Расширение проблематики дискурса осуществили представители немецкой классической философии. Отойдя от оппозиции «дискурсивный-интуитивный», И. Кант и Г. Гегель репрезентировали дискурс как завершающий компонент гносеологического ряда дискуссия-диалог-логика (диалектика). Учитывая сложность и противоречивость познавательного процесса, в «Аналитике понятий» И. Кант отмечал, что процесс познания сопровождается возникновением различных понятий. Тем не менее, они «не располагаются в порядке и систематическом единстве, а сочетаются разве лишь по сходству» [8, c. 165]. Признание этого факта П. Копнин считает сильной стороной гносеологии И. Канта, поскольку оно дало возможность осознать, «что человеческое мышление функционирует на основании определенных понятий, которые выполняют... синтезирующую функцию» [13, c. 179]. То есть, именно категории мышления выступают посредниками между рассудком и чувственностью. По мнению философа, начальные этапы познания и накопления фактов непременно порождают каркасную понятийно-категориальную сетку, которая, хотя и построенная по определенной методике, тем не менее, лишена системности. Как следствие, понятия рассматриваются как предикаты возможных суждений, которые не имеют непосредственного отношения к предмету или явлению, а мышление – как познание через понятие.
Немецкий мыслитель разрывает нить интуитивизма Нового времени, справедливо считая, что человеческий рассудок оперирует лишь понятиями, то есть, он дискурсивный. По этому поводу В. Асмус отмечает, что И. Кант считал все формы дискурсивного мышления логическими формами математического и естественного познания, а поэтому отрицательно относился к любым попыткам преуменьшения роли рассудка [2, c. 62]. Противопоставление непосредственного знания, веры и убеждений рассудку он считает недостаточным для науки и философии. Основное задание рассудка состоит в способности строить суждения на основании данных чувственности. По мнению И. Канта, кроме созерцания «существует лишь один способ познания, а именно познание через понятия; следовательно, познание всякого, по крайней мере человеческого, рассудка есть познание через понятия, не интуитивное, а дискурсивное» [8, c. 166], функцией которого есть апперцепция чувствительного опыта и преобразование его в элементы вербальной коммуникации.
Очевидно, И. Кант не сводит анализ проблемы дискурсивности к противопоставлению дискурсивного и интуитивного (нерационального, случайного), поскольку последнему недоступно целостное восприятие истины. В интерпретации В. Асмуса, «по Канту, научное… знание впервые возникает лишь тогда, когда чувственное содержание подводится под формы рассудка при помощи различных видов синтеза, высшей формой и высшим условием которого является априорное единство самосознания» [2, c. 53-54]. Достоверное научное знание возможное лишь при условии синтеза чувствительных интуиций с рассудочными формами опосредствованного знания. Итак, И. Кант впервые в истории методологии науки говорит о важности дискурсивного мышления и необходимости объединения его с чувственностью, интуицией, достоверностью.

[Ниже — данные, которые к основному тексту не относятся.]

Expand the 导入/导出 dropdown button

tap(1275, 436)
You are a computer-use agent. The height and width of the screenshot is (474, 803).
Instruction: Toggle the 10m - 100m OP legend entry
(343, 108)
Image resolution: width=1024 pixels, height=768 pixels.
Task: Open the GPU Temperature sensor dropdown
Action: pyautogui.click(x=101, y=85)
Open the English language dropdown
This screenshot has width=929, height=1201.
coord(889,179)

Дискурсивное знание И. Кант относит к сфере общей логики и придает ему статус формы мышления, расширяя тем самым линию дискуссия-диалог-логика. По этому поводу у него читаем: «Так как эта чисто формальная логика отвлекается от всякого содержания познания… и занимается только формой мышления (дискурсивного знания) вообще, то в своей аналитической части она может заключать также канон для разума, форма которого подчиняется твердым предписаниям» [8, c. 216]. Этим объясняются его попытки создать особую – трансцендентальную логику, которая должна была содержать средства операций с чистыми априорными знаниями. В тоже время он понимает, что такая логика, не имея объективной значимости, не может быть отнесенная к логике истины.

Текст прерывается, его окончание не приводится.